- **What needs to be done**: Rewrite every line of the items below as a numbered list, leaving out the blank lines.

(Items from a dataset)
○ ○ ○ ○

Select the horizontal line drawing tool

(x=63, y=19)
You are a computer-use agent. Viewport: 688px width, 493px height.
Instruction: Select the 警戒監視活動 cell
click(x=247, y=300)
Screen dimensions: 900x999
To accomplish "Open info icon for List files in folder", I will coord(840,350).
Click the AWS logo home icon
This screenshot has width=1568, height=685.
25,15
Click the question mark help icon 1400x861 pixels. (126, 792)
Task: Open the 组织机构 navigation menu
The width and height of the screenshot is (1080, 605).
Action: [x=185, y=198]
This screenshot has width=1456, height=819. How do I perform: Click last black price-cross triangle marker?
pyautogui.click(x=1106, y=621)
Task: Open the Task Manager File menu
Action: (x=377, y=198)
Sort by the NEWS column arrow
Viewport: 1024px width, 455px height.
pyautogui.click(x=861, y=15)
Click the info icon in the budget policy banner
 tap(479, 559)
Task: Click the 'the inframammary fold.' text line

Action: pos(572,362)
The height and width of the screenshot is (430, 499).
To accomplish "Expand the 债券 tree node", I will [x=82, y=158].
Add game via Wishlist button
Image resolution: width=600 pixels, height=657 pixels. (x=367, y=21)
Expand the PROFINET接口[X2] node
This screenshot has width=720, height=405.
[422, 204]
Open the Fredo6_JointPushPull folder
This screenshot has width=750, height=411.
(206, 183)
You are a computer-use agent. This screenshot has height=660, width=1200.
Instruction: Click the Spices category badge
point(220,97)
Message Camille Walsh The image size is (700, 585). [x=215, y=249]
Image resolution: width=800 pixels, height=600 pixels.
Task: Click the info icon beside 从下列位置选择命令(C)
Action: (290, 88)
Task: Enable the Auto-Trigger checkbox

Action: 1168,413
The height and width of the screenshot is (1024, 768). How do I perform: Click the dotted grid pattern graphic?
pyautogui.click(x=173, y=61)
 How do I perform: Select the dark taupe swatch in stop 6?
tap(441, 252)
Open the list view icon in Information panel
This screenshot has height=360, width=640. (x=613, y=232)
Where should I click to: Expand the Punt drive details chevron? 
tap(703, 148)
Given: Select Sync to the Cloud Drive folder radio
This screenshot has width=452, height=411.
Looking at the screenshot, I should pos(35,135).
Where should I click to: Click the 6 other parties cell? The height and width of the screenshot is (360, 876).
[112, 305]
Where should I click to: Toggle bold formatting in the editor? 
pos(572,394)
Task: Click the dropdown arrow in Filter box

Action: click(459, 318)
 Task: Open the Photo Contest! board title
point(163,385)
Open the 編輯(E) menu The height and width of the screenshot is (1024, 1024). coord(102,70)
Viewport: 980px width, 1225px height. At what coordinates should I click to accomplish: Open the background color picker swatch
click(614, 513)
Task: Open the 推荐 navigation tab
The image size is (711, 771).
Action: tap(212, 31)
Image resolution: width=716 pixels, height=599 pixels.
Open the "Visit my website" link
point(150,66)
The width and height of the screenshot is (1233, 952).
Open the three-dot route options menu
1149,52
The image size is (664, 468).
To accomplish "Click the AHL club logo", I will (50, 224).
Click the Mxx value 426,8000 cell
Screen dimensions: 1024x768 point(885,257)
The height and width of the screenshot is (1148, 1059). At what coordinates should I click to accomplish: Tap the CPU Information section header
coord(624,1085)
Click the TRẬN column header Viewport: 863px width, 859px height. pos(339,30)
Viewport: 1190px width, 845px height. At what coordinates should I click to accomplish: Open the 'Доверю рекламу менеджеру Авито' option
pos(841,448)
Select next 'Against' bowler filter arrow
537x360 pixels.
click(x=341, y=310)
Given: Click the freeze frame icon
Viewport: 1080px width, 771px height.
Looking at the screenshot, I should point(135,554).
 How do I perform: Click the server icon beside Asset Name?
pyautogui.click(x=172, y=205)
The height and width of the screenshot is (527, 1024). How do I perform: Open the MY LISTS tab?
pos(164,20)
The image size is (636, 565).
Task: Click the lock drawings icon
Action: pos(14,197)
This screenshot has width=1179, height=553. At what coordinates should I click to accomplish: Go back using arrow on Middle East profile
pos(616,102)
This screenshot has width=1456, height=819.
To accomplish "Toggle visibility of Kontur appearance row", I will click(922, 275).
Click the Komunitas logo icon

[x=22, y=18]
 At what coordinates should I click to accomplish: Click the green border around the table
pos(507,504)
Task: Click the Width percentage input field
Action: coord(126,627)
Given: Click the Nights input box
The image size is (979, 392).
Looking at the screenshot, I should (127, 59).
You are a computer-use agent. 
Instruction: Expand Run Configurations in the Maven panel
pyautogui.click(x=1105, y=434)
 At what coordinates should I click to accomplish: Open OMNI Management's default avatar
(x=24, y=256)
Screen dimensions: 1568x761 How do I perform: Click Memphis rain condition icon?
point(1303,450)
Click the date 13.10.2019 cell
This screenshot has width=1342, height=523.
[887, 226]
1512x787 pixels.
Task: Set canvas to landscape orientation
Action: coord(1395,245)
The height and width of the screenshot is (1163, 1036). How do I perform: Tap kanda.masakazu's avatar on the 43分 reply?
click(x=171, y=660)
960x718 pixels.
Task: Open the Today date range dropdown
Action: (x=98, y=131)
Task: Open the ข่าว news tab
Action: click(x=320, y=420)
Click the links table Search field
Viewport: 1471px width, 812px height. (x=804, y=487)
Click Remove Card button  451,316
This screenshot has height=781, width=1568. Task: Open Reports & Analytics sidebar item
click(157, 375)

○ ○ ○ ○

- **Written solution**:
1. Select the horizontal line drawing tool
2. (x=63, y=19)
3. You are a computer-use agent. Viewport: 688px width, 493px height.
4. Instruction: Select the 警戒監視活動 cell
5. click(x=247, y=300)
6. Screen dimensions: 900x999
7. To accomplish "Open info icon for List files in folder", I will coord(840,350).
8. Click the AWS logo home icon
9. This screenshot has width=1568, height=685.
10. 25,15
11. Click the question mark help icon 1400x861 pixels. (126, 792)
12. Task: Open the 组织机构 navigation menu
13. The width and height of the screenshot is (1080, 605).
14. Action: [x=185, y=198]
15. This screenshot has width=1456, height=819. How do I perform: Click last black price-cross triangle marker?
16. pyautogui.click(x=1106, y=621)
17. Task: Open the Task Manager File menu
18. Action: (x=377, y=198)
19. Sort by the NEWS column arrow
20. Viewport: 1024px width, 455px height.
21. pyautogui.click(x=861, y=15)
22. Click the info icon in the budget policy banner
23.  tap(479, 559)
24. Task: Click the 'the inframammary fold.' text line
25. Action: pos(572,362)
26. The height and width of the screenshot is (430, 499).
27. To accomplish "Expand the 债券 tree node", I will [x=82, y=158].
28. Add game via Wishlist button
29. Image resolution: width=600 pixels, height=657 pixels. (x=367, y=21)
30. Expand the PROFINET接口[X2] node
31. This screenshot has width=720, height=405.
32. [422, 204]
33. Open the Fredo6_JointPushPull folder
34. This screenshot has width=750, height=411.
35. (206, 183)
36. You are a computer-use agent. This screenshot has height=660, width=1200.
37. Instruction: Click the Spices category badge
38. point(220,97)
39. Message Camille Walsh The image size is (700, 585). [x=215, y=249]
40. Image resolution: width=800 pixels, height=600 pixels.
41. Task: Click the info icon beside 从下列位置选择命令(C)
42. Action: (290, 88)
43. Task: Enable the Auto-Trigger checkbox
44. Action: 1168,413
45. The height and width of the screenshot is (1024, 768). How do I perform: Click the dotted grid pattern graphic?
46. pyautogui.click(x=173, y=61)
47.  How do I perform: Select the dark taupe swatch in stop 6?
48. tap(441, 252)
49. Open the list view icon in Information panel
50. This screenshot has height=360, width=640. (x=613, y=232)
51. Where should I click to: Expand the Punt drive details chevron? 
52. tap(703, 148)
53. Given: Select Sync to the Cloud Drive folder radio
54. This screenshot has width=452, height=411.
55. Looking at the screenshot, I should pos(35,135).
56. Where should I click to: Click the 6 other parties cell? The height and width of the screenshot is (360, 876).
57. [112, 305]
58. Where should I click to: Toggle bold formatting in the editor? 
59. pos(572,394)
60. Task: Click the dropdown arrow in Filter box
61. Action: click(459, 318)
62.  Task: Open the Photo Contest! board title
63. point(163,385)
64. Open the 編輯(E) menu The height and width of the screenshot is (1024, 1024). coord(102,70)
65. Viewport: 980px width, 1225px height. At what coordinates should I click to accomplish: Open the background color picker swatch
66. click(614, 513)
67. Task: Open the 推荐 navigation tab
68. The image size is (711, 771).
69. Action: tap(212, 31)
70. Image resolution: width=716 pixels, height=599 pixels.
71. Open the "Visit my website" link
72. point(150,66)
73. The width and height of the screenshot is (1233, 952).
74. Open the three-dot route options menu
75. 1149,52
76. The image size is (664, 468).
77. To accomplish "Click the AHL club logo", I will (50, 224).
78. Click the Mxx value 426,8000 cell
79. Screen dimensions: 1024x768 point(885,257)
80. The height and width of the screenshot is (1148, 1059). At what coordinates should I click to accomplish: Tap the CPU Information section header
81. coord(624,1085)
82. Click the TRẬN column header Viewport: 863px width, 859px height. pos(339,30)
83. Viewport: 1190px width, 845px height. At what coordinates should I click to accomplish: Open the 'Доверю рекламу менеджеру Авито' option
84. pos(841,448)
85. Select next 'Against' bowler filter arrow
86. 537x360 pixels.
87. click(x=341, y=310)
88. Given: Click the freeze frame icon
89. Viewport: 1080px width, 771px height.
90. Looking at the screenshot, I should point(135,554).
91.  How do I perform: Click the server icon beside Asset Name?
92. pyautogui.click(x=172, y=205)
93. The height and width of the screenshot is (527, 1024). How do I perform: Open the MY LISTS tab?
94. pos(164,20)
95. The image size is (636, 565).
96. Task: Click the lock drawings icon
97. Action: pos(14,197)
98. This screenshot has width=1179, height=553. At what coordinates should I click to accomplish: Go back using arrow on Middle East profile
99. pos(616,102)
100. This screenshot has width=1456, height=819.
101. To accomplish "Toggle visibility of Kontur appearance row", I will click(922, 275).
102. Click the Komunitas logo icon
103. [x=22, y=18]
104.  At what coordinates should I click to accomplish: Click the green border around the table
105. pos(507,504)
106. Task: Click the Width percentage input field
107. Action: coord(126,627)
108. Given: Click the Nights input box
109. The image size is (979, 392).
110. Looking at the screenshot, I should (127, 59).
111. You are a computer-use agent. 
112. Instruction: Expand Run Configurations in the Maven panel
113. pyautogui.click(x=1105, y=434)
114.  At what coordinates should I click to accomplish: Open OMNI Management's default avatar
115. (x=24, y=256)
116. Screen dimensions: 1568x761 How do I perform: Click Memphis rain condition icon?
117. point(1303,450)
118. Click the date 13.10.2019 cell
119. This screenshot has width=1342, height=523.
120. [887, 226]
121. 1512x787 pixels.
122. Task: Set canvas to landscape orientation
123. Action: coord(1395,245)
124. The height and width of the screenshot is (1163, 1036). How do I perform: Tap kanda.masakazu's avatar on the 43分 reply?
125. click(x=171, y=660)
126. 960x718 pixels.
127. Task: Open the Today date range dropdown
128. Action: (x=98, y=131)
129. Task: Open the ข่าว news tab
130. Action: click(x=320, y=420)
131. Click the links table Search field
132. Viewport: 1471px width, 812px height. (x=804, y=487)
133. Click Remove Card button  451,316
134. This screenshot has height=781, width=1568. Task: Open Reports & Analytics sidebar item
135. click(157, 375)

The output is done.